On September 15, printing and converting technology producers (Simec, Omet, ACE, Uteco, Prades) showed what the industry means by servitization and innovation, moving from general principles to concrete business strategies. In turn, the brand owners called on stage (Nestlè, Eurocompany, Henkel, Pedon) have brought examples of initiatives that have changed the paradigm of product and identity, creating value and competitiveness along paths only apparently far from business and profit.

In the second session on September 16, retailers and printers took the stage in a very informative discussion. The largescale retail trade, represented by Esselunga, Leroy Merlin and Penny Market, showed just how open the horizons of these brands are, as they involve consumers at all levels of their lives, with initiatives that have a strong ethical connotation and where sustainability plays a primary role. As for printers and converters (Sacchital, Smurfit Kappa, Sales, Lucaprint, Rotolito), they showed a small but open-minded and aware Italian industry.

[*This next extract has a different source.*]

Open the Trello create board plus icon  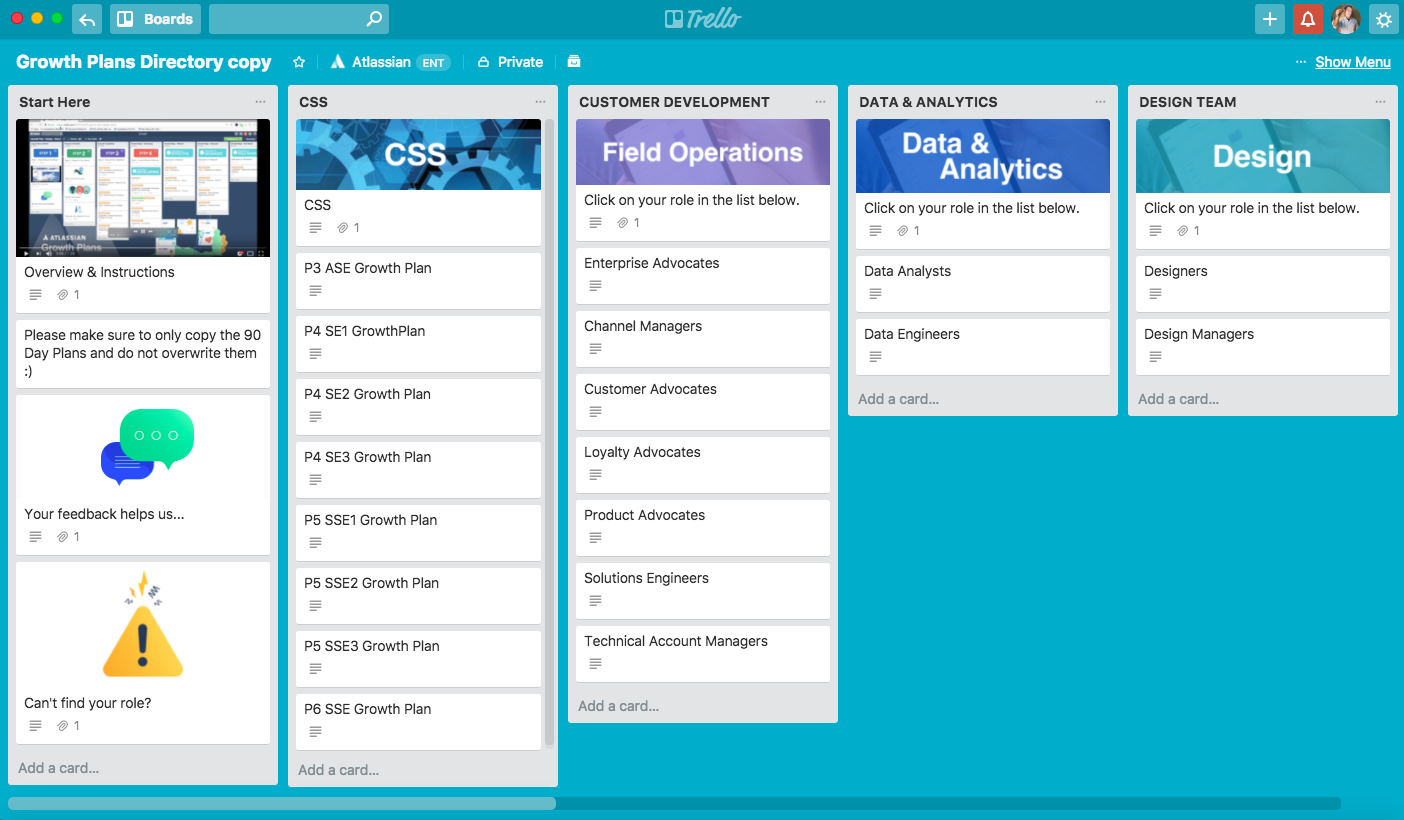(x=1270, y=19)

Visions alternated with the denunciation of problems and the proposal of concrete solutions, achievable – this is the mantra of this conference – only by working together and with the help of those famous intermediate bodies that today more than ever serve as a driving force and intermediation with institutions.

Looking outside the fence

The reports of the big names have offered valuable insights into how the socio-economic context in which we all operate is evolving, with inevitable effects on the small world of each. Alec Ross, to name the speakers on the first day of the conference, spoke of the inexorable digitalization of processes and services and of how in Italy this could lead to the construction of an alternative (and better) model of industry to those made in California and China, as shown by the Marchesini success story cited as an example.

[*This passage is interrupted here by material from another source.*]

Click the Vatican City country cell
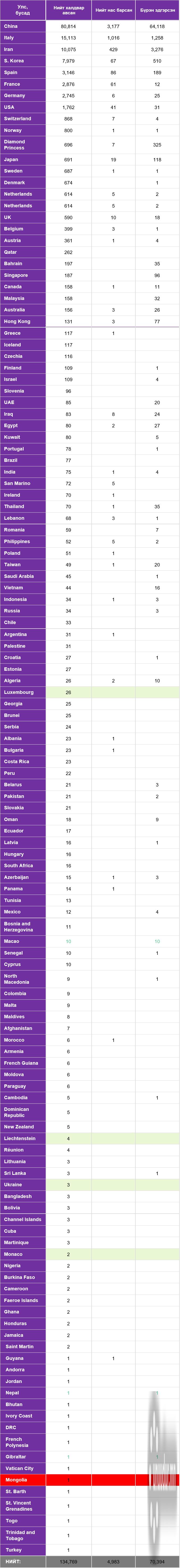 23,1468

Similarly, David Stark and Ivana Pais spoke about the organization of work and relations between stakeholders (capital, labor, consumers), starting from platforms as new alternative models to the previous Tayloristic, managerial and so on. With a “patient capital” that works to conquer consumers directly and then take them with it, moving laterally into new business territories (Amazon).

Silvia Zucconi, Head of Market Intelligence at Nomisma, spoke about environmental sustainability when she presented the results of the latest Osservatorio Packaging del Largo Consumo 2021. A true mine of data, the Observatory documents the choices, doubts and requests of citizens regarding packaging that contributes powerfully to forming the idea of sustainability of products and daily gestures. Alemanno, the thinking head of Ipsos, also spoke about Environment, developing an intervention rich in data and reasoning. It started from the consideration that, “after the adolescent phase of enthusiasm”, today the idea of corporate social responsibility “is no longer so light” if it is true – as it is true – that it will be increasingly difficult for a company get funding, or attract talent, without being sustainable.

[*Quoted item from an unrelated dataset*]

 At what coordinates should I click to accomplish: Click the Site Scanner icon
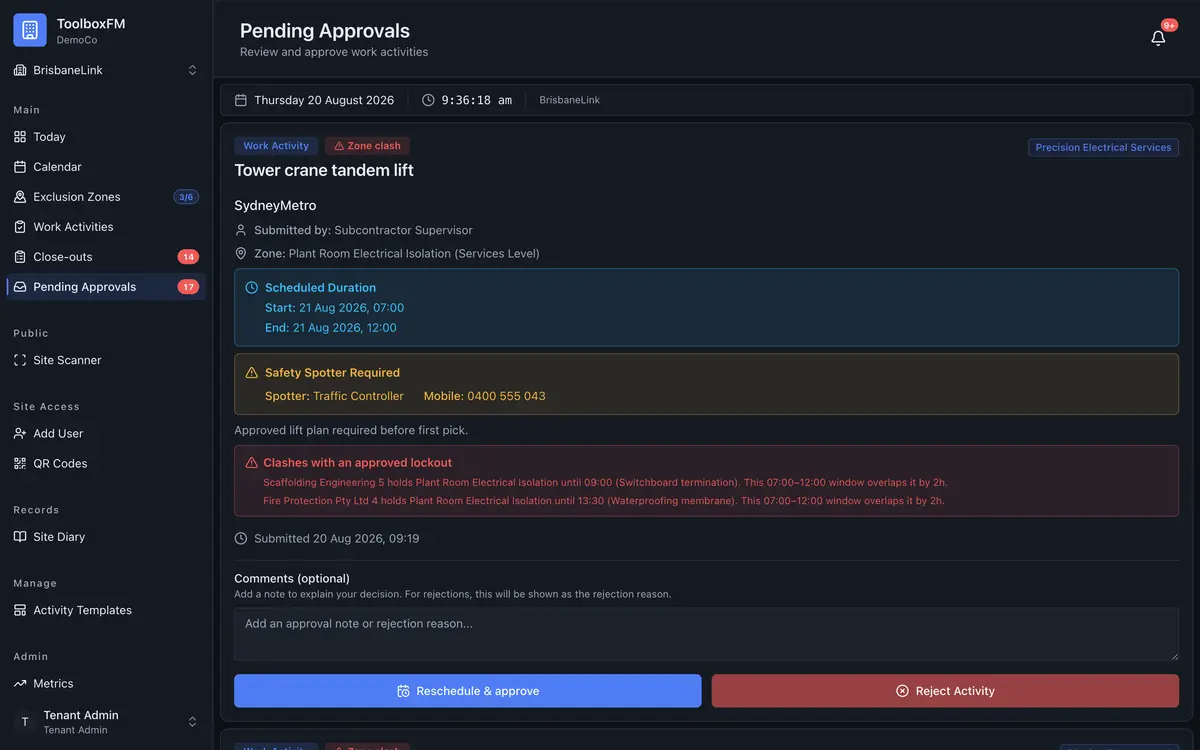tap(20, 360)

During the second day of the conference, the visionary Bertrand Badré, who outlined the geopolitical perspectives that significantly condition the economic ones, and the economist Nouriel Roubini, who documented the possible economic scenarios, offered a sample of their thoughts, both optimistic and pessimistic, of our near future, as well as professor and lawyer Paola Mariani who, from her point of view, underlined the unavoidable global dimension (“like it or not”) of business relations and the evolution of the rules that regulate them.